Boost logo

Boost :

Subject: Re: [boost] [General] Always treat std::strings as UTF-8
From: Robert Kawulak (robert.kawulak_at_[hidden])
Date: 2011-01-18 18:00:59


> From: Artyom
> Ok let's thing what do you need iterators for? Accessing "characters"
> if so you are most likely doing something terribly wrong as you ignore
> the fact that codepoint != character.
>
> I would say such iterator is wrong by design unless you develop
> a Unicode algorithm that relates to code point.

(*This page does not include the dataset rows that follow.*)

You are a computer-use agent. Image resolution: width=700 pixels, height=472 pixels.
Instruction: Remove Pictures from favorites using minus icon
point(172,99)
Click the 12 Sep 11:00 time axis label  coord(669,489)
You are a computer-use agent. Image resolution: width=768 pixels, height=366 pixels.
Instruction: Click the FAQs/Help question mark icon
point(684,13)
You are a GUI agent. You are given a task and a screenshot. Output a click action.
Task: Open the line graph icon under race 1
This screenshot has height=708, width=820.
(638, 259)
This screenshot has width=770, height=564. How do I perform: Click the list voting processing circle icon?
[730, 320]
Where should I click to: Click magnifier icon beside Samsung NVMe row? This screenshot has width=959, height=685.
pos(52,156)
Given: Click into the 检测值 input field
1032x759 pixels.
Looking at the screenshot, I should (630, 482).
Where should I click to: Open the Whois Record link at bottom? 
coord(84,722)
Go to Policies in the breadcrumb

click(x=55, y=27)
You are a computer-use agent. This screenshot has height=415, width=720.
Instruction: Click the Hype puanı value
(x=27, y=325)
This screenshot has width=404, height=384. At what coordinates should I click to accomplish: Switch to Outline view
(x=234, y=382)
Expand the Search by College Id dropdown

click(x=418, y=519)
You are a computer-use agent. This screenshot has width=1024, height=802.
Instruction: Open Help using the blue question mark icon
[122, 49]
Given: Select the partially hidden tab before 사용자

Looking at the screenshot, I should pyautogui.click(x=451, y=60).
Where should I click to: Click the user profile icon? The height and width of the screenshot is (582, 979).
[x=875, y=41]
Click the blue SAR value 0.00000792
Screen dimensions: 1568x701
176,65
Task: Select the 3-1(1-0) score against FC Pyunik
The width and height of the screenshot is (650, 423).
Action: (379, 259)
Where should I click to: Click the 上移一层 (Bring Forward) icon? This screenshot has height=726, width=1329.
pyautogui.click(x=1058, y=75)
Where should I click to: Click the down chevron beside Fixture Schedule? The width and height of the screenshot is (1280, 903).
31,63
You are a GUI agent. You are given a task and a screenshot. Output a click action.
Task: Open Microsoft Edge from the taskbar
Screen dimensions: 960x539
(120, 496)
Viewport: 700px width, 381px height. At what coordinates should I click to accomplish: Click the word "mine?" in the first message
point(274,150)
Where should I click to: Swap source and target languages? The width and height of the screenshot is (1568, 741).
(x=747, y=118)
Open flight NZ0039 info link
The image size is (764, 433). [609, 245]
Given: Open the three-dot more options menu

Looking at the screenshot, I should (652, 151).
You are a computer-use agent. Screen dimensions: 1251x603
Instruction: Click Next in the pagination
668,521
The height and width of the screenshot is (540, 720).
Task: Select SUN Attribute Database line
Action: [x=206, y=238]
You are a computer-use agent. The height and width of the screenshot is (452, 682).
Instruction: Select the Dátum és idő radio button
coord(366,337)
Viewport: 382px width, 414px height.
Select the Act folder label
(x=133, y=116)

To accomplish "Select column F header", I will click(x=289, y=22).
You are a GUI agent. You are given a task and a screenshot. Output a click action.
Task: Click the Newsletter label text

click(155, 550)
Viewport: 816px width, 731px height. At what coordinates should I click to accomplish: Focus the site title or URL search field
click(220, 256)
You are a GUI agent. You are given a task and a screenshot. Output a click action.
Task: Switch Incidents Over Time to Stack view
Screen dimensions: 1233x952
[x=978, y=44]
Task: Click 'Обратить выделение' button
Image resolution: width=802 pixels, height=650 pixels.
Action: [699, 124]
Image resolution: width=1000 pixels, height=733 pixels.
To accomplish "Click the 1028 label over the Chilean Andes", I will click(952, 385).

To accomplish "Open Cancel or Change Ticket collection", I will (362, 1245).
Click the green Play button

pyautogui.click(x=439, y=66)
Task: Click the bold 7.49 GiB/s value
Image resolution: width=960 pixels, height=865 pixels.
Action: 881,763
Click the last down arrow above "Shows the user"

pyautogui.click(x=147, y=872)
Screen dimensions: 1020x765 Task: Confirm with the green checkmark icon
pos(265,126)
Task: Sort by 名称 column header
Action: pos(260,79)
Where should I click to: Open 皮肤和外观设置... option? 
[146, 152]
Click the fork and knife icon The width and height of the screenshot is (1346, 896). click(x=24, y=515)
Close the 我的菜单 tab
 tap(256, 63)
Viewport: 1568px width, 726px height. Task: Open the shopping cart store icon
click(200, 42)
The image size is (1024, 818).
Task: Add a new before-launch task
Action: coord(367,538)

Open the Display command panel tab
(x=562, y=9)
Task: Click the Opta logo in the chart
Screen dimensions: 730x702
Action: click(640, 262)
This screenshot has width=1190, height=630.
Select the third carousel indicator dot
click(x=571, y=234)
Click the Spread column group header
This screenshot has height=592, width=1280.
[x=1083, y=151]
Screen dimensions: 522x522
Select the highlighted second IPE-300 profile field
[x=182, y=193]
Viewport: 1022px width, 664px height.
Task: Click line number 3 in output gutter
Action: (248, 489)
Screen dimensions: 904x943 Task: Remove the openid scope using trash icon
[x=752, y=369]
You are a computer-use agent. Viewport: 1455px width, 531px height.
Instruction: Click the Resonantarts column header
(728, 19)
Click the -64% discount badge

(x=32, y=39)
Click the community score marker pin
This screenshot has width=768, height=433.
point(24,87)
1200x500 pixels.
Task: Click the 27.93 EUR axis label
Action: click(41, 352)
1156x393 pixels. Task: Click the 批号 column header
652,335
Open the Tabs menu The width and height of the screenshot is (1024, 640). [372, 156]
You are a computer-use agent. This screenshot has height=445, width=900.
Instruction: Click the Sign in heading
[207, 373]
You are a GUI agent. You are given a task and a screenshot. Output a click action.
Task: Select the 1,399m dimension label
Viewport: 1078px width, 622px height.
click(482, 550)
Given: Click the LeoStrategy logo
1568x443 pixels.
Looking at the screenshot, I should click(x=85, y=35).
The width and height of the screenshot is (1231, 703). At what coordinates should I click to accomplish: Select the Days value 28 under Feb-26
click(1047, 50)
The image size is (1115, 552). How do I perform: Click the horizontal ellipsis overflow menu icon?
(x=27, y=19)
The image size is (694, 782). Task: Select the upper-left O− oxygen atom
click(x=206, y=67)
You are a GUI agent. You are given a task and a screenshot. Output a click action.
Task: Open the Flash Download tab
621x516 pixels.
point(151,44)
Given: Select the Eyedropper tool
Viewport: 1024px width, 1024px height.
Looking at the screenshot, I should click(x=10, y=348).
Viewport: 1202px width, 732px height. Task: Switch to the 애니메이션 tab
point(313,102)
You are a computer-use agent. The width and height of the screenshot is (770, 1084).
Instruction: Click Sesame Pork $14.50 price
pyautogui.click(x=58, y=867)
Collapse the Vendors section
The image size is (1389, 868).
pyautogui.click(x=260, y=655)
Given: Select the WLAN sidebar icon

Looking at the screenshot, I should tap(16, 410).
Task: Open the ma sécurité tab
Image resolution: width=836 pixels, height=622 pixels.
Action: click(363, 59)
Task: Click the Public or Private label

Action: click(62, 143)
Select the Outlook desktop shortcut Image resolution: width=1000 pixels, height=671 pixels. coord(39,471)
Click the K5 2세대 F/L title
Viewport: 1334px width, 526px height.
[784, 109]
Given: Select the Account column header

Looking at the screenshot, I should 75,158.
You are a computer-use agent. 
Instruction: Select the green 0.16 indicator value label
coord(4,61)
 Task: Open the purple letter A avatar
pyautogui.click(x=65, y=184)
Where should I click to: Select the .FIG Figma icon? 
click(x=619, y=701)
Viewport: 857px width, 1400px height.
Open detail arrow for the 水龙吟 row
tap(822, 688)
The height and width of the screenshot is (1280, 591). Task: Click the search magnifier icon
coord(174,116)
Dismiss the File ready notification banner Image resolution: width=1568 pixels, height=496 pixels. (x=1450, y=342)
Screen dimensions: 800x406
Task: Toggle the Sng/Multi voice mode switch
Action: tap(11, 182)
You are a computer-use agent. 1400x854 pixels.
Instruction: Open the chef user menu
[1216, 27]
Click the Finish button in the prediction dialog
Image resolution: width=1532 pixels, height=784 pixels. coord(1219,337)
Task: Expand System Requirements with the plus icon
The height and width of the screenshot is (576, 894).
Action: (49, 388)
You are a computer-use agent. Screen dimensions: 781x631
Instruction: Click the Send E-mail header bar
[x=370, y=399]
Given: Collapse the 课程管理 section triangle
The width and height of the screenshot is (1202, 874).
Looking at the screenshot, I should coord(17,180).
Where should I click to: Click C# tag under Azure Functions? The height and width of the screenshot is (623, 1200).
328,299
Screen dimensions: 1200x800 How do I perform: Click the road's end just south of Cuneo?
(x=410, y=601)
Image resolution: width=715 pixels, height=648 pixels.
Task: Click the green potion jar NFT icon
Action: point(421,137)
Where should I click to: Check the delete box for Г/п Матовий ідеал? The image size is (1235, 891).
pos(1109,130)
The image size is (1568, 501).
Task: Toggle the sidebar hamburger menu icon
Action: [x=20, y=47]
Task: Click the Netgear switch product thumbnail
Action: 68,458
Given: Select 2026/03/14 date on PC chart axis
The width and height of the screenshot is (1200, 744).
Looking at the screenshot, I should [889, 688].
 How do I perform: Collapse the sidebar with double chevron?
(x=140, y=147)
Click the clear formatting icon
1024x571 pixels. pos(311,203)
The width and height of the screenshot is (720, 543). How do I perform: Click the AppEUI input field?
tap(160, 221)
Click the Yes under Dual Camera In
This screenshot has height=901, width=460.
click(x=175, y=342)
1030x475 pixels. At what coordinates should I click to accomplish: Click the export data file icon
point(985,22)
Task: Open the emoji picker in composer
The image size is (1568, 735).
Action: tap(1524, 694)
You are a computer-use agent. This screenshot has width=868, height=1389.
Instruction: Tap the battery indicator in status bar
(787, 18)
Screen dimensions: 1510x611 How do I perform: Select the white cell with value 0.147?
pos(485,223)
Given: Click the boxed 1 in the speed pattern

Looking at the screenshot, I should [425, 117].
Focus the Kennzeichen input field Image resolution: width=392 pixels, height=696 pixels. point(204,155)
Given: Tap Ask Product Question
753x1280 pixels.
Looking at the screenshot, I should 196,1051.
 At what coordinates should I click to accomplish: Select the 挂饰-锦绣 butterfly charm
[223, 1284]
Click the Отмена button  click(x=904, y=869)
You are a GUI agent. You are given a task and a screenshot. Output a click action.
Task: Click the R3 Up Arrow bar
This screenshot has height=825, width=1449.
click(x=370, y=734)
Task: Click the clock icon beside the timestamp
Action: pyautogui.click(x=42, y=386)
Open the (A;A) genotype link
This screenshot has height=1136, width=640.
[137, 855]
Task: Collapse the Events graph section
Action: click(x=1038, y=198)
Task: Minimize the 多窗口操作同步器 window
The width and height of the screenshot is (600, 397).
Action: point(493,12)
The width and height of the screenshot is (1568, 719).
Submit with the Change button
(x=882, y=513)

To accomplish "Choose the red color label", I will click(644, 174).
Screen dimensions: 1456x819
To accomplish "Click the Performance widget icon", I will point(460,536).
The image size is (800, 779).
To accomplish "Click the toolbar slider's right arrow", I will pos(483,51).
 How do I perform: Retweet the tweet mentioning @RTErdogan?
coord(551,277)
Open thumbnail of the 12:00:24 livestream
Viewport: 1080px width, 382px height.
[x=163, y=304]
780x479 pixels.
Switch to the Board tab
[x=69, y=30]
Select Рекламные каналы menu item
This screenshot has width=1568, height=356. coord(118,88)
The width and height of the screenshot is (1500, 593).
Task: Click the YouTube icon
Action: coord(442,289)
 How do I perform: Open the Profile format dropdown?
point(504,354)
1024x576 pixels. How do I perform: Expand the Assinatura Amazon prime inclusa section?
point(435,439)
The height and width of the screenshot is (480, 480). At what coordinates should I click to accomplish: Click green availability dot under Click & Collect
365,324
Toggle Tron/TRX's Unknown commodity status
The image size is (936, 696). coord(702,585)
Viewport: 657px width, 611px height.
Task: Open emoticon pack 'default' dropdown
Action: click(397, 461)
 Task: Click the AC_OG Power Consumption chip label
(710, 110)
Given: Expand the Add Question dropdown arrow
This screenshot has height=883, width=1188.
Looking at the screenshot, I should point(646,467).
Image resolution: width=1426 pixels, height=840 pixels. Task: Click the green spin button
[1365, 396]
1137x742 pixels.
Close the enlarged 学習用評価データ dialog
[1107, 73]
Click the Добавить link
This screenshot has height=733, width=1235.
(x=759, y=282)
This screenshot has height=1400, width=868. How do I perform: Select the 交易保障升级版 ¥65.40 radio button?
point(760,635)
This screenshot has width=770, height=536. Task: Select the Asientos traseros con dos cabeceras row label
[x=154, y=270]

Now wouldn't it be nice if ascii_t (or whatever it's called) and utf*_t string classes had 3 kinds of iterators:
- storage iterator (char, wchar_t etc.),
- codepoint iterator,
- character iterator.

You could then reuse many existing algorithms to perform operations on a level that is sufficient in a given situation, like:

- bitwise copy:
    std::copy(utf8_1.storage_begin(), utf8_1.storage_end(),
        utf8_2.storage_begin())
- check if utf32 is a substring of utf8, codepoint-wise:
    std::search(utf8.codepoint_begin(), utf8.codepoint_end(),
        utf32.codepoint_begin(), utf32.codepoint_end())
- character-wise copy ascii_t to utf_16, considering the codepage of ascii object:
    utf16_t utf16(ascii.character_begin(), ascii_t.character_end())
- count codepoints:
    std::distance(utf8.codepoint_begin(), utf8.codepoint_end())
- count characters:
    std::distance(utf8.character_begin(), utf8.character_end())
- get the 5th codepoint:
    std::advance(utf8.codepoint_begin(), 5)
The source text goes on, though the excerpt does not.